DATA FOR THIS TASK
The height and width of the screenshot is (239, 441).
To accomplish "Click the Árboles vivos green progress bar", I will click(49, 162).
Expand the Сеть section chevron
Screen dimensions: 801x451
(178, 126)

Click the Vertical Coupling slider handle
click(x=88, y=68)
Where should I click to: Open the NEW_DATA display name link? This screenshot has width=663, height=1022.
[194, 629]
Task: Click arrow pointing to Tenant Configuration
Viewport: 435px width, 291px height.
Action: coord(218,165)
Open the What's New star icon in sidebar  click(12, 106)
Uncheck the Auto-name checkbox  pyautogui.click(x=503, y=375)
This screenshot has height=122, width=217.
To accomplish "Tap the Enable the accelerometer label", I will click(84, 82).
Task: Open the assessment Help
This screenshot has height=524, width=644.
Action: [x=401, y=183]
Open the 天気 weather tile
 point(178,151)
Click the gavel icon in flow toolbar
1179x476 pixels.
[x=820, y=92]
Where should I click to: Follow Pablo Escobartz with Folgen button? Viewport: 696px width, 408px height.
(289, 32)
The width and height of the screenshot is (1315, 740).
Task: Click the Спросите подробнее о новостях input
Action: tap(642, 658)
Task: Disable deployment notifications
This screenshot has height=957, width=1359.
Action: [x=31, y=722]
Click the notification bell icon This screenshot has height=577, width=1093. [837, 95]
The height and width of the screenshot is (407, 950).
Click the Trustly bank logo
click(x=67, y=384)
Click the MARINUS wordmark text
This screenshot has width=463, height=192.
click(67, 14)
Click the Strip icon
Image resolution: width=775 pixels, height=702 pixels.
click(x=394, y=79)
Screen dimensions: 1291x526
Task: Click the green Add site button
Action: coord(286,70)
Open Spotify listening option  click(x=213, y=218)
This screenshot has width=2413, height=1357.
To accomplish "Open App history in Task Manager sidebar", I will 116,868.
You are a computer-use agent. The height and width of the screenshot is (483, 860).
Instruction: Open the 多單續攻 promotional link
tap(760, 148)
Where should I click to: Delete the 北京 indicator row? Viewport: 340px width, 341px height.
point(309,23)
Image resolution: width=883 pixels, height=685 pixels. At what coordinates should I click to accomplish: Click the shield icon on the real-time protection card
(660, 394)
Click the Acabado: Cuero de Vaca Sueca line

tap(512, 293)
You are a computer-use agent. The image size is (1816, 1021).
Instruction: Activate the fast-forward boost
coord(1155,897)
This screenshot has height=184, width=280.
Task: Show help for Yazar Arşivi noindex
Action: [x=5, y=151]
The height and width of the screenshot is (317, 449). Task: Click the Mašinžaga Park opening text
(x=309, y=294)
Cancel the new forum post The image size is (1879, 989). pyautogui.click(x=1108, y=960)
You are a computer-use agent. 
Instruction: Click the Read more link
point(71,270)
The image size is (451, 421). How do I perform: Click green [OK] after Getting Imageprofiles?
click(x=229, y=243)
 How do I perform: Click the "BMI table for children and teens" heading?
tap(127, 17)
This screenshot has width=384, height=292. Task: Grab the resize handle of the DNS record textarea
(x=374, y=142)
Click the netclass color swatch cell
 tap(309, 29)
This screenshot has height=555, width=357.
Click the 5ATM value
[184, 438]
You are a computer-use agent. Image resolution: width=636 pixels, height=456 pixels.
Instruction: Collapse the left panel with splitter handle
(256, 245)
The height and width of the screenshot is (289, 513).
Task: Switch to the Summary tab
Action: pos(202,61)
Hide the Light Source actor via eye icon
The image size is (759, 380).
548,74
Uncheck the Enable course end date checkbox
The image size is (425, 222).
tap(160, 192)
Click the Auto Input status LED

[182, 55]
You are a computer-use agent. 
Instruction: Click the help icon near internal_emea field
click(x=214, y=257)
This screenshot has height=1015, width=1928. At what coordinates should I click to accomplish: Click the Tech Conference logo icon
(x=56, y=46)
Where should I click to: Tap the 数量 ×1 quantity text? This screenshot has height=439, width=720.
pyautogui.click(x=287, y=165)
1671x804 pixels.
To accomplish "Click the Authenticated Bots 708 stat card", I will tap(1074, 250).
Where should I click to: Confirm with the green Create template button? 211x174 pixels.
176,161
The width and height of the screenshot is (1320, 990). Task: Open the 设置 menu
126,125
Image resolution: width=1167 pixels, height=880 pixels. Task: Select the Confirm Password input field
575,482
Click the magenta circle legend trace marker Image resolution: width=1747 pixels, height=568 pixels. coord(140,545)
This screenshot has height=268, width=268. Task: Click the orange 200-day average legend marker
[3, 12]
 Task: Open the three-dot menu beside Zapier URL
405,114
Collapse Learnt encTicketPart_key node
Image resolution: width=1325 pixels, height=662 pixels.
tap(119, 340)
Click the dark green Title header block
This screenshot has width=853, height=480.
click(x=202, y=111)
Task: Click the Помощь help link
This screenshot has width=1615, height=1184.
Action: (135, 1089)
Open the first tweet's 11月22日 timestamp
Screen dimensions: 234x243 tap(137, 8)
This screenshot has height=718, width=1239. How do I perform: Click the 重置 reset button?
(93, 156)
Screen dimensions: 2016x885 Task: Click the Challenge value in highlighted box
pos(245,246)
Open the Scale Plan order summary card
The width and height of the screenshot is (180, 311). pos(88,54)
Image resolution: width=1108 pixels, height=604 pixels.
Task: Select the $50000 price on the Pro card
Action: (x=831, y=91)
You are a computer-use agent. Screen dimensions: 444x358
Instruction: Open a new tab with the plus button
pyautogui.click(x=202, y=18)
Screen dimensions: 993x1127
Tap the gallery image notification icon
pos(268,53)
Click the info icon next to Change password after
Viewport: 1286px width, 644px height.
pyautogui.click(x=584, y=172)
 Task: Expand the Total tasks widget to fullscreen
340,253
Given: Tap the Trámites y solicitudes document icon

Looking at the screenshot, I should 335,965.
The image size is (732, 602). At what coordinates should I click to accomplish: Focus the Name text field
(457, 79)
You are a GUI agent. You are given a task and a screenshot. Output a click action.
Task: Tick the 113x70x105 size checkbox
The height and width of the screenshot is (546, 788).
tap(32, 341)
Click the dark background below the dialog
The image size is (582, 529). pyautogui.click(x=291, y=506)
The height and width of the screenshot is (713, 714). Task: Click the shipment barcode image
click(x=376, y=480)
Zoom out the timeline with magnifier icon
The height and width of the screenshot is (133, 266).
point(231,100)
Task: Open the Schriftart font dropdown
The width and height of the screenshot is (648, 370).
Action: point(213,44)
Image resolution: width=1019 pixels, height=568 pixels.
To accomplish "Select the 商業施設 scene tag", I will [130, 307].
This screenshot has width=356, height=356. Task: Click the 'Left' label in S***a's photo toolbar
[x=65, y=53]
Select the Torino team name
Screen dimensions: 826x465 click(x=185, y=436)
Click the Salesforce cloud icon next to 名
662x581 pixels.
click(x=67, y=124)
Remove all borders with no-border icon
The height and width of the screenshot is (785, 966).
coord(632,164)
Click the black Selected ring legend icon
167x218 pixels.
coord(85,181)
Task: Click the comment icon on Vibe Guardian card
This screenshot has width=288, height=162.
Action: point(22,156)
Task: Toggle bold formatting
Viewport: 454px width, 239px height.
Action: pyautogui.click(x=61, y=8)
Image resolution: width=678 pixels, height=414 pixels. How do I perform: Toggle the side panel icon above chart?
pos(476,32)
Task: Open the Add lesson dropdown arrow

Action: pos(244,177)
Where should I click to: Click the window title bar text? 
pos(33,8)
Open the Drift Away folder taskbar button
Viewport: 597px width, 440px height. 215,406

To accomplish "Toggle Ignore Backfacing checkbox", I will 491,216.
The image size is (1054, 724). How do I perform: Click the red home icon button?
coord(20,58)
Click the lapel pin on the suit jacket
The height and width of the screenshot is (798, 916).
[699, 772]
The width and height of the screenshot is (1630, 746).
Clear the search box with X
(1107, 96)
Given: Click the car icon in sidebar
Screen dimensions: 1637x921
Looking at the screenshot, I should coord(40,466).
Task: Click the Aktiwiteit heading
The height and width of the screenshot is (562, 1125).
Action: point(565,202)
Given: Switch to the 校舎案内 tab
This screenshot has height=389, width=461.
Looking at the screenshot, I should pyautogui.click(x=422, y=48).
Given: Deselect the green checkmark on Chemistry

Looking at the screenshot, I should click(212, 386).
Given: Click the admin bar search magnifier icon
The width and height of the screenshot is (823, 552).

WORK TO DO
Copy the stretch from the line containing "Given: Click the admin" through the end of the records, leaving every line unchanged.

SOLUTION
Given: Click the admin bar search magnifier icon
The width and height of the screenshot is (823, 552).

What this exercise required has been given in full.